• [Stated task A] In the Flink SQL excerpt, list every parameter named in the table of parameters and descriptions.
• [Stated task B]
Answer these from the Flink SQL excerpt, one per line:
(i) Which connector does the result table blackhole_sink use?
(ii) What value does the example give the parameter name_length?
(iii) Which two resource configuration modes are supported?
• [Stated task C] From the Flink SQL excerpt, output the passage from "INSERT INTO blackhole_sink" up to and including "task based on your business requirements.".

CREATE TEMPORARY TABLE datagen_source(
name VARCHAR
) WITH (
'connector' = 'datagen'
);
-- Create a result table named blackhole_sink.
CREATE TEMPORARY TABLE blackhole_sink(
name VARCHAR
) WITH (
'connector' = 'blackhole'
);
-- Insert data from the source table datagen_source into the result table blackhole_sink.
INSERT INTO blackhole_sink
SELECT
name
FROM datagen_source WHERE LENGTH(name) > ${name_length};In this example, the value of the parameter name_length is 5. You can configure this parameter to filter the data whose names are less than 5 in length.
Step 2: Configure the Flink SQL Streaming task
You can refer to the parameter descriptions in the following tables to configure the Flink SQL Streaming task based on your business requirements.
Configure parameters in the Flink Resource Information section
In the Flink Resource Information section of the Real-time Configurations tab, configure the parameters based on the resource configuration mode. The following table describes the parameters. For more information, see Configure resources for a deployment.
Parameter | Description |
Flink Cluster | The name of the Realtime Compute for Apache Flink workspace that is associated with the DataWorks workspace in Management Center. |
Flink Engine Version | Select an engine version based on your business requirements. |
Resource Group | Select the serverless resource group that is connected to the Realtime Compute for Apache Flink workspace. |
Two resource configuration modes are supported: basic mode and expert mode. For more information, see Configure resources for a deployment.

• [Provided data]
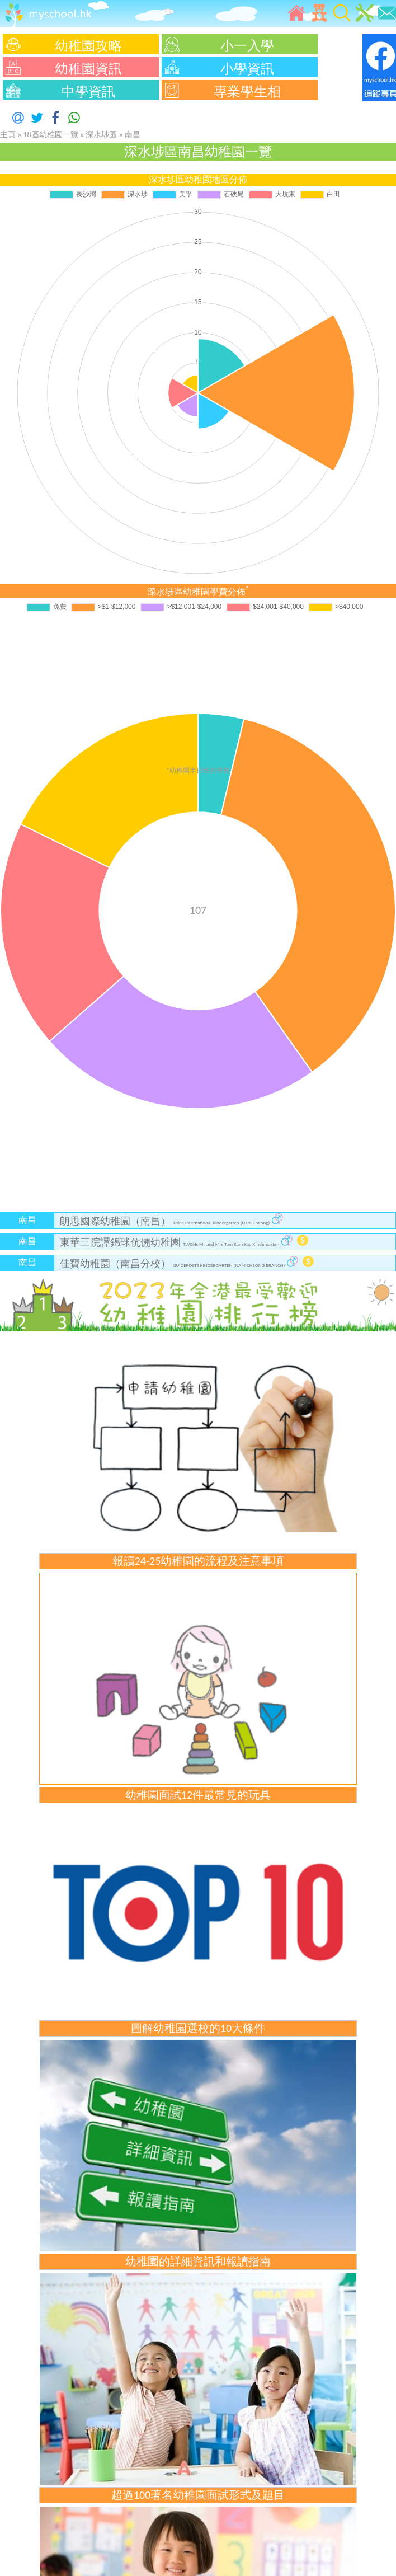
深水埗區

• [Correct result A]
Flink Cluster
Flink Engine Version
Resource Group

• [Correct result B]
(i) blackhole
(ii) 5
(iii) Basic mode and expert mode

• [Correct result C]
INSERT INTO blackhole_sink
SELECT
name
FROM datagen_source WHERE LENGTH(name) > ${name_length};In this example, the value of the parameter name_length is 5. You can configure this parameter to filter the data whose names are less than 5 in length.
Step 2: Configure the Flink SQL Streaming task
You can refer to the parameter descriptions in the following tables to configure the Flink SQL Streaming task based on your business requirements.